> Task brief
Repeat precisely the span of lines below that opens with the line containing "News (975, 64)" and closes with the line containing "M'inscrire (316, 2068)", both included.

Top of Listed records

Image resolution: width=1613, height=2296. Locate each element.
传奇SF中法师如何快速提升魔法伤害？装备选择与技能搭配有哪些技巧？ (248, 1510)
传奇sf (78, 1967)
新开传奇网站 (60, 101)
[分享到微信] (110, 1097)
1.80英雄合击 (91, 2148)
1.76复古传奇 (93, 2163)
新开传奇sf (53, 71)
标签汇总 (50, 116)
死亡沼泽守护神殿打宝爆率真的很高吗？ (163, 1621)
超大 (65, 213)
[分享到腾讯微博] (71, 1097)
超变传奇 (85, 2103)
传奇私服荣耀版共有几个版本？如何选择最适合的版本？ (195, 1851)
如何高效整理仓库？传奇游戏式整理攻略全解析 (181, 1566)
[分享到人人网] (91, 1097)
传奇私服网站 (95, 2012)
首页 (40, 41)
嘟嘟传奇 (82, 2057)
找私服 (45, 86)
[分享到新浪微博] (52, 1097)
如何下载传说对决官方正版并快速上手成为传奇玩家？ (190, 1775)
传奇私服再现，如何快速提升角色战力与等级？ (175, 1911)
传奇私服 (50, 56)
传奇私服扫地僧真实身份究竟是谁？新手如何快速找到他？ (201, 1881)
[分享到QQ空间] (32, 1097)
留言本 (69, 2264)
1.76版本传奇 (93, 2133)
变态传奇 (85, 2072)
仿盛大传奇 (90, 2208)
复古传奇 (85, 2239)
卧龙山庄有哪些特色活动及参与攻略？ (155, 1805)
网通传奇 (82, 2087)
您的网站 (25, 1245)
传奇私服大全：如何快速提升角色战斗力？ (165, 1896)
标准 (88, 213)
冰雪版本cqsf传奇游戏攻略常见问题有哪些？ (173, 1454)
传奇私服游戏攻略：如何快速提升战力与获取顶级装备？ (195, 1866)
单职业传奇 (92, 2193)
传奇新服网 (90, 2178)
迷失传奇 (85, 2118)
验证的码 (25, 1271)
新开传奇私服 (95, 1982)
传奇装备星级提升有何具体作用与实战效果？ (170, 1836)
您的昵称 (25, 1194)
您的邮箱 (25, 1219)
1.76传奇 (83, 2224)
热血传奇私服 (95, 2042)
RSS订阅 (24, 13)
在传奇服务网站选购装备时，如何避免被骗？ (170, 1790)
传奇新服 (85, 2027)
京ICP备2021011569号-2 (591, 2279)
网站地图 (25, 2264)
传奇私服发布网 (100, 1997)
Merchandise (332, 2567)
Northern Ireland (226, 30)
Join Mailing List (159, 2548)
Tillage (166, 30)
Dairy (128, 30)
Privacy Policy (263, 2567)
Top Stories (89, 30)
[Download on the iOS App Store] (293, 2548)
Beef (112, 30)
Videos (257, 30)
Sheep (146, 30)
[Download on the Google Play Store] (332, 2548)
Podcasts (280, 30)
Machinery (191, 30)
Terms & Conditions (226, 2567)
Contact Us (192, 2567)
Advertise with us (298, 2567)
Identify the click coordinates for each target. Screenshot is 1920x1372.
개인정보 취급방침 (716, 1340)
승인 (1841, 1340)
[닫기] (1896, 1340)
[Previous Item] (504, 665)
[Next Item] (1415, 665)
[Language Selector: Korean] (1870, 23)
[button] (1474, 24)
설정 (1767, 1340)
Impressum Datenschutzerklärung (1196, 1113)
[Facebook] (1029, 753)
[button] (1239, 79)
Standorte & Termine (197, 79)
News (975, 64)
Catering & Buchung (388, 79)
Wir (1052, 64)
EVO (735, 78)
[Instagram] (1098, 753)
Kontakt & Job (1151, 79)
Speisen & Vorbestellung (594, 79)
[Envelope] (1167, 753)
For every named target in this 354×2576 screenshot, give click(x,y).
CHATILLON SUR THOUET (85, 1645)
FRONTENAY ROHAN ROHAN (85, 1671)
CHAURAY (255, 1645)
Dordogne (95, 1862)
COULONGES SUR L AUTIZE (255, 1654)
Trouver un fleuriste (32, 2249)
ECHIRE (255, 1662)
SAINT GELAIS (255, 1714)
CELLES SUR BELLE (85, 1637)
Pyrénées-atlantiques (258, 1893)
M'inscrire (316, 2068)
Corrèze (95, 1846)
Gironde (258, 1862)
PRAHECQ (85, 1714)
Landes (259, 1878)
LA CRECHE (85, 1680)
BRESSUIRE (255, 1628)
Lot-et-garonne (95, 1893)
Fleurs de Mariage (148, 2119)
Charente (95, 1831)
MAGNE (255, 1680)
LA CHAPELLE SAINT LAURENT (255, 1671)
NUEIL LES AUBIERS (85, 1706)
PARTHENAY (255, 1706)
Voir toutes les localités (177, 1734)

Bottom of Listed records

> Output for this exercise
News (975, 64)
Catering & Buchung (388, 79)
Wir (1052, 64)
EVO (735, 78)
[Instagram] (1098, 753)
Kontakt & Job (1151, 79)
Speisen & Vorbestellung (594, 79)
[Envelope] (1167, 753)
For every named target in this 354×2576 screenshot, give click(x,y).
CHATILLON SUR THOUET (85, 1645)
FRONTENAY ROHAN ROHAN (85, 1671)
CHAURAY (255, 1645)
Dordogne (95, 1862)
COULONGES SUR L AUTIZE (255, 1654)
Trouver un fleuriste (32, 2249)
ECHIRE (255, 1662)
SAINT GELAIS (255, 1714)
CELLES SUR BELLE (85, 1637)
Pyrénées-atlantiques (258, 1893)
M'inscrire (316, 2068)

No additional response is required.